A young woman sits cross-legged facing a ring light. She records herself dabbing blush on her cheeks, wiggling a mascara wand through her lashes and outlining her lips with a nude-toned liner. Everything seems normal — the video is not dissimilar from the thousands of makeup tutorials that exist online — except for the context in which this is being filmed: she’s been ordered to evacuate her home due to the deadly wildfires raging nearby in Los Angeles. “So, LA’s burning right now and I’ve got a few hours to pack my life up and get out of here,” she tells the camera in a chatty tone, swiping a shiny gloss across her lips.
The video in question is titled “GRWM to evacuate” — the acronym being short for Get Ready With Me. It’s an online content format that does what it says on the tin: viewers watch as a person does their hair and makeup, and picks an outfit, while they chat through a rolling bulletin of life updates. The content format has been the backbone of influencer vlogging culture since it began. But after the wildfires ignited across southern California more than a week ago, evacuation-themed videos have taken over — and to a mixed response. One onlooker commented on TikTok: “Doing a GRWM to evacuate is crazy... this is a serious situation. Another added: “Girl, why is your GRWM to evacuate you putting makeup on and not packing?” A third was even more direct: “‘GRWM’? There’s people that are dying??”

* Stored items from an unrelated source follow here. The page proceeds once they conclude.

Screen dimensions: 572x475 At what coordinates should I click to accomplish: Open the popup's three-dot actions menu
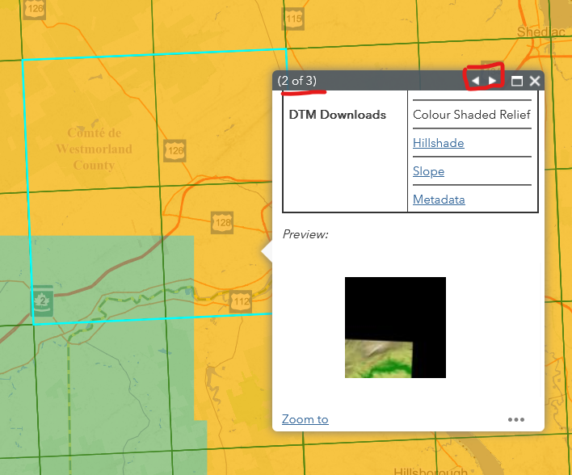(x=516, y=419)
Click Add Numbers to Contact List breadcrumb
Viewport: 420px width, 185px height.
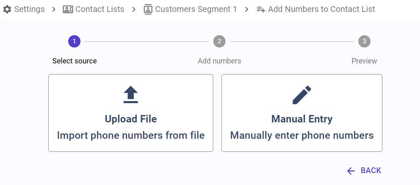coord(322,9)
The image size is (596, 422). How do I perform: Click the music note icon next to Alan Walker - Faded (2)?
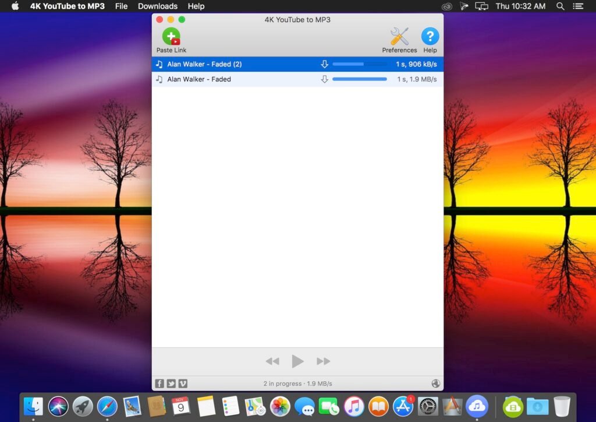(159, 64)
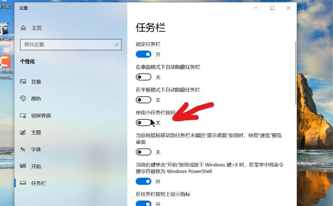Select the 任务栏 taskbar icon
This screenshot has height=206, width=333.
tap(23, 183)
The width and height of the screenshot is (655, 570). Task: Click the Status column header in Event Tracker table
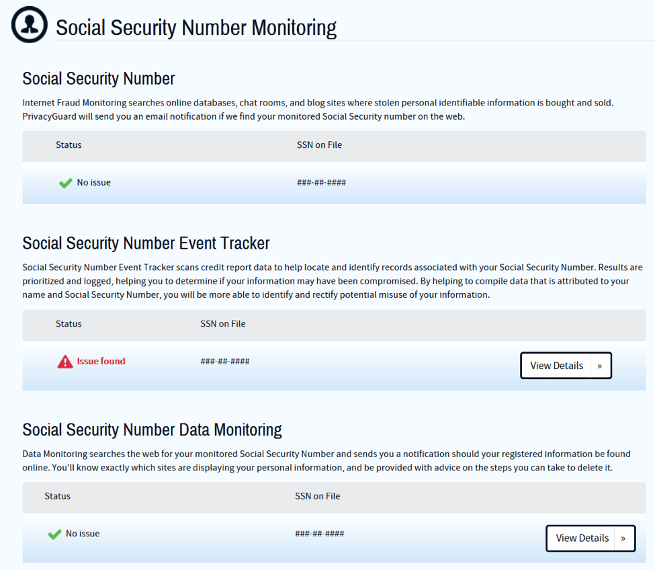click(69, 324)
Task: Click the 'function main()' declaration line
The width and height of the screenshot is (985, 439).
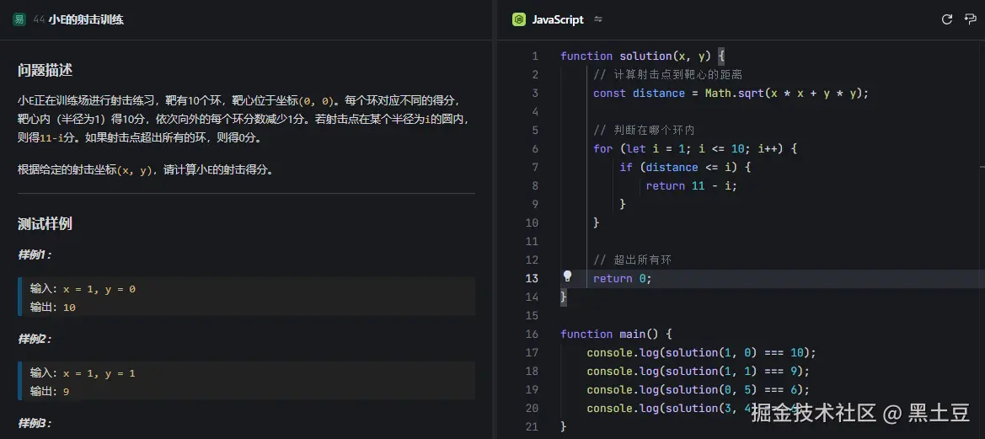Action: [x=616, y=334]
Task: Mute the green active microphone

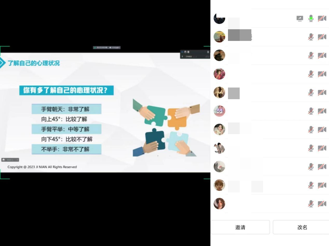Action: click(311, 18)
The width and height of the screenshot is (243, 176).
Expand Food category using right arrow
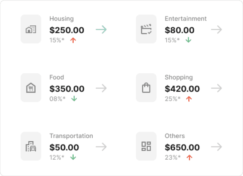pyautogui.click(x=101, y=88)
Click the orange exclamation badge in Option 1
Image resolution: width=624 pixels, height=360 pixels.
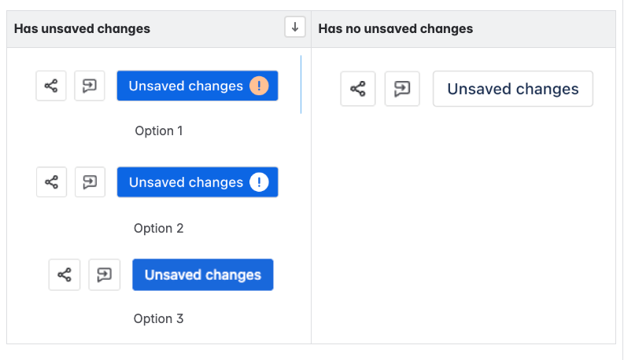[x=259, y=86]
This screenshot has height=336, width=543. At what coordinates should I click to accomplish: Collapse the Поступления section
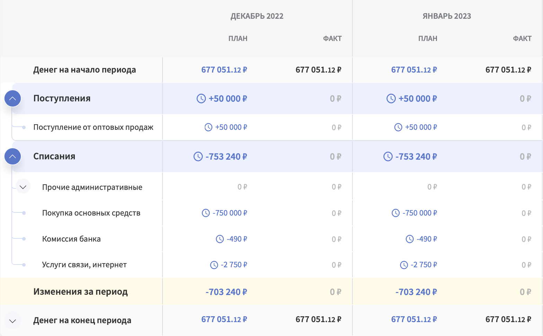pyautogui.click(x=12, y=99)
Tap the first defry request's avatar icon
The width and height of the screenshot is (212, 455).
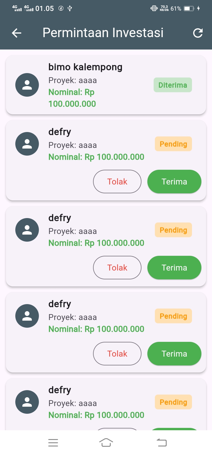tap(27, 144)
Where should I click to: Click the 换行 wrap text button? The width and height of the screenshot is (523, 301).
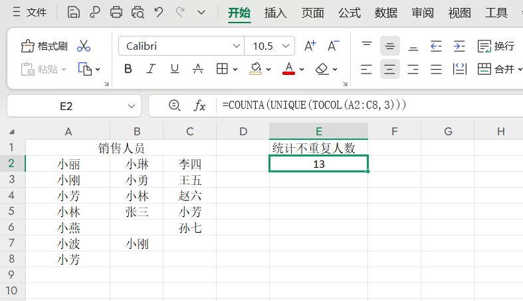tap(496, 46)
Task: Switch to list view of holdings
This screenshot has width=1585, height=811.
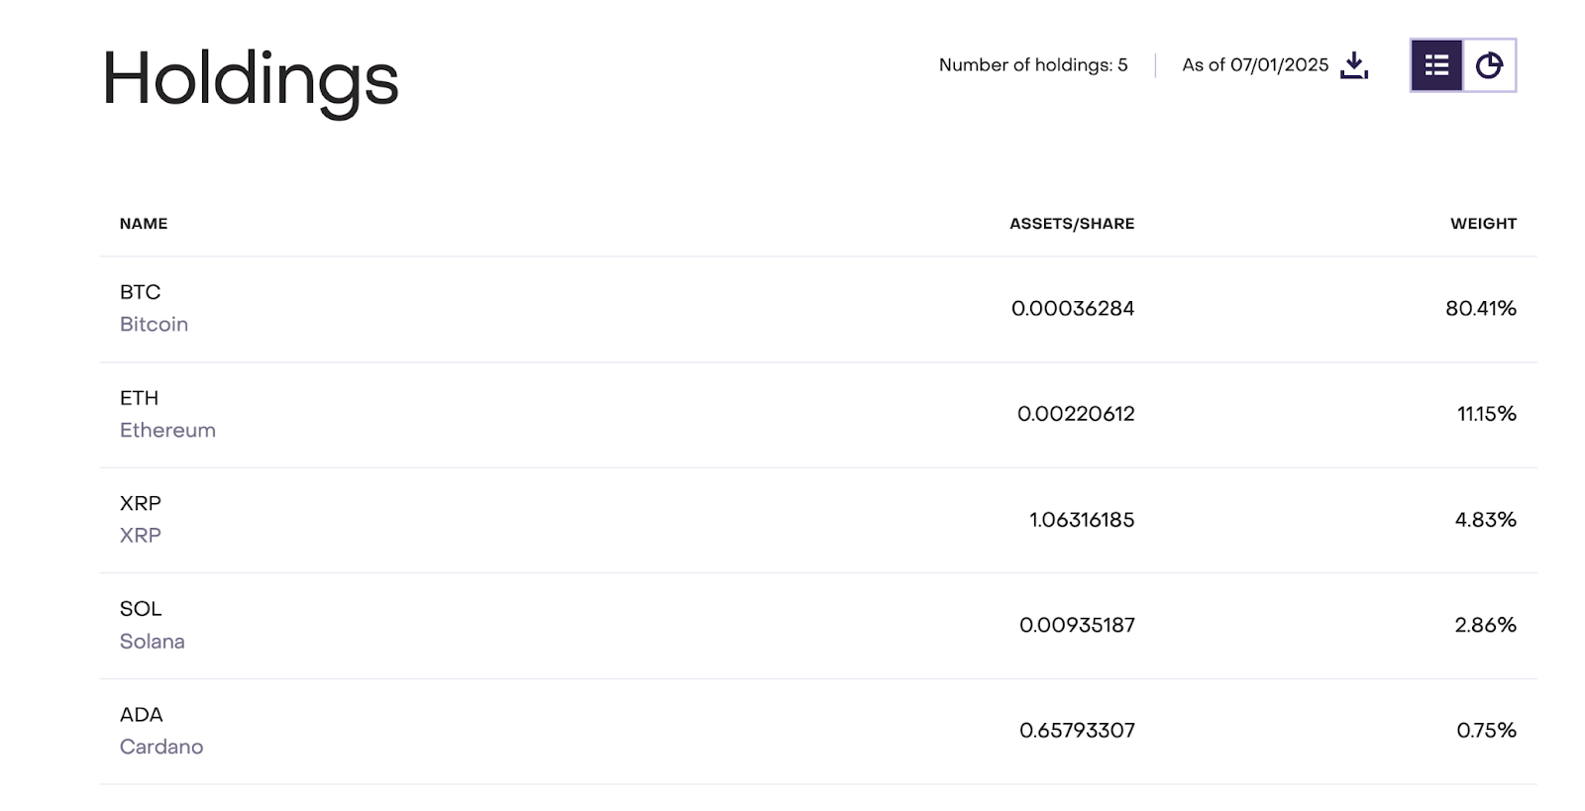Action: pyautogui.click(x=1436, y=65)
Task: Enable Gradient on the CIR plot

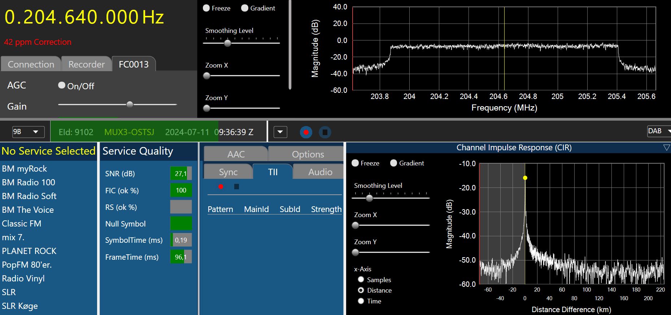Action: pos(393,163)
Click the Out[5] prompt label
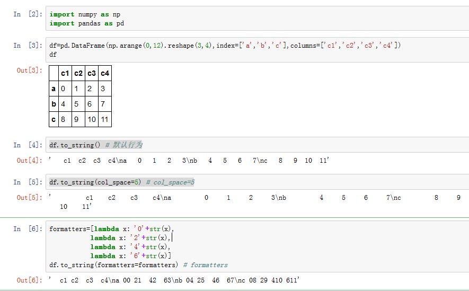Screen dimensions: 469x291 pyautogui.click(x=29, y=198)

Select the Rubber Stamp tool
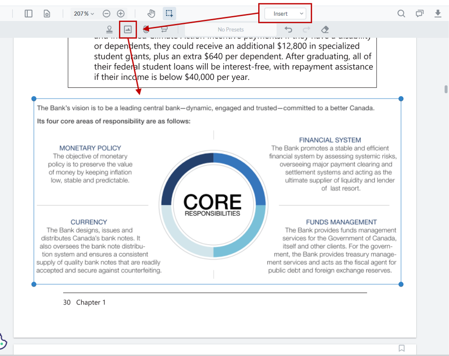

The meeting point between “content creation” and the ongoing LA wildfires has become so uncomfortable online that Public Enemy’s Chuck D pleaded with people to stop using the group’s song “Burn Hollywood Burn” — written as a protest song in the Nineties — in videos about the wildfires. Evacuation-themed GRWM videos have been branded distasteful and insensitive but, as I’m sure you’re aware, people on social media will make light of a global news event no matter how serious the topic. Think of when social media users made light of Jay Slater’s disappearance in Tenerife, or when people mocked the news about Mike Lynch’s yacht capsizing off the coast of Sicily. Then there was the meme-ification of Luigi Mangione, who was charged with first-degree murder in the killing of healthcare CEO Brian Thompson in New York.
Before, a GRWM video would have been recorded when an influencer was going to a wedding or fancy event; in recent months, the circumstances have become more and more bizarre. There are the more sombre themes such as “GRWM for my nan’s funeral”. There’s the self-deprecating life update ones: “GRWM to catch my boyfriend cheating”. And the more worrying ones that see pre-teen children sharing their school makeup routine: “GRWM for my first day back at school.”
The GRWM video style has existed since the concept of beauty vlogging went mainstream in the 2010s — following the creation of YouTube in 2005, and Instagram in 2010. The early versions of the GRWM format existed in detailed 40-minute YouTube videos in which the first generation of influencers — such as Zoella and NikkieTutorials — would deliver wholesome makeup how-tos and share their favourite products. It was a simple, harmless and a relaxing pastime. But since the GRWM trend migrated to TikTok, the videos have become more bite-sized — and the topics more strange.
Caitlin Jardine, a social media specialist at the communications agency Ellis Digital, says that the appeal of the GRWM trend began when vlogging was in its prime, with the videos carrying a “raw and genuine tone”, allowing “viewers to get to know the content creator on a more intimate level”. The very nature of the video set-up, with the blogger usually sitting at their dressing table or standing opposite their bathroom mirror, has become a location for a relatable, confessional, girl-next-door persona that’s alluring to the viewer. “The videos have always been about relatability,” says Jardine. “It’s about breaking that fourth wall so that viewers watching feel like they’ve got an older sibling or friend in the room with them.” Viewing a GRWM video, really, is like being on a one-way FaceTime with a friend.